Did the state rely heavily on jailhouse informant testimony? These are common examples of conditions that led to wrongful convictions around the country.
After lunch, McDugle and his legislative guests visited Oklahoma State Penitentiary’s death row unit.
“The cells are so thick, it’s a thick glass and so you might hear somebody yelling on the other side, but you can barely hear them yelling,” McDugle said.
McDugle purposely wrote his bill to shield a conviction integrity unit from the influence of prosecutors, the Attorney General’s Office, the governor and the Pardon and Parole Board.
To help explain why, he pointed to the district attorney who prosecuted Richard Glossip.
“Bob Macy, his goal was to be the number one guy in the country for death row,” McDugle said.
Bob Macy won death sentences for 54 people throughout his career – courts later reversed nearly half of those sentences.
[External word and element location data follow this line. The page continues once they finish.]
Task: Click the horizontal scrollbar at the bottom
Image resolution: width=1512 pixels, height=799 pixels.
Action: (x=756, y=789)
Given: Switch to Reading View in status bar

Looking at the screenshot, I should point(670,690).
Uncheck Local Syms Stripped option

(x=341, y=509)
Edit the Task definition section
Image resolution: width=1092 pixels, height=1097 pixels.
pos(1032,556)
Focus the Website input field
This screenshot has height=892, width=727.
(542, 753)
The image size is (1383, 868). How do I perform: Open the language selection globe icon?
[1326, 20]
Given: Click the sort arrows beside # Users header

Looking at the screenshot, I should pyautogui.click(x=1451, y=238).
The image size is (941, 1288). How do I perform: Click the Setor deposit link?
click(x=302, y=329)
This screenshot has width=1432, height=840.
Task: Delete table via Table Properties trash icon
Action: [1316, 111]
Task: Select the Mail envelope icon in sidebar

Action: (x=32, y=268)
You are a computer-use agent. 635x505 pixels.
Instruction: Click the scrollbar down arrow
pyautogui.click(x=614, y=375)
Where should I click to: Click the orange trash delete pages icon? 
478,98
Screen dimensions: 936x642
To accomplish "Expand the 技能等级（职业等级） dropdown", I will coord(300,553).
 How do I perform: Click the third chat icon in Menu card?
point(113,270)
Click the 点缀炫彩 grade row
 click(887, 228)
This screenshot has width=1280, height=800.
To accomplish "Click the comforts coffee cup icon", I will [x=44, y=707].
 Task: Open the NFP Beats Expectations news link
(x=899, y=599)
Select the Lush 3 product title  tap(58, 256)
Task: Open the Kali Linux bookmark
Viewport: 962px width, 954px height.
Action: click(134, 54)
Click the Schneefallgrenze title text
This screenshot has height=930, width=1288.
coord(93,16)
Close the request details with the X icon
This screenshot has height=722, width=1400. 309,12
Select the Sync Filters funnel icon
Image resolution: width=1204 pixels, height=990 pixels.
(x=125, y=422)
Macy’s career faced heavy scrutiny after the work of Joyce Gilchrist – a former Oklahoma City police chemist – was discredited. Gilchrist worked with Macy on multiple criminal cases. The Innocence Project says her testimony helped convict 10 people who were later exonerated.
Marsee says she and other prosecutors may be willing to work with McDugle on his legislation next year, but she worries that he is mostly interested in finding a way to help Richard Glossip – not find answers to systemic problems.
McDugle says his bill is about Richard Glossip and Julius Jones but it’s mostly about making sure innocent people aren’t killed by the state.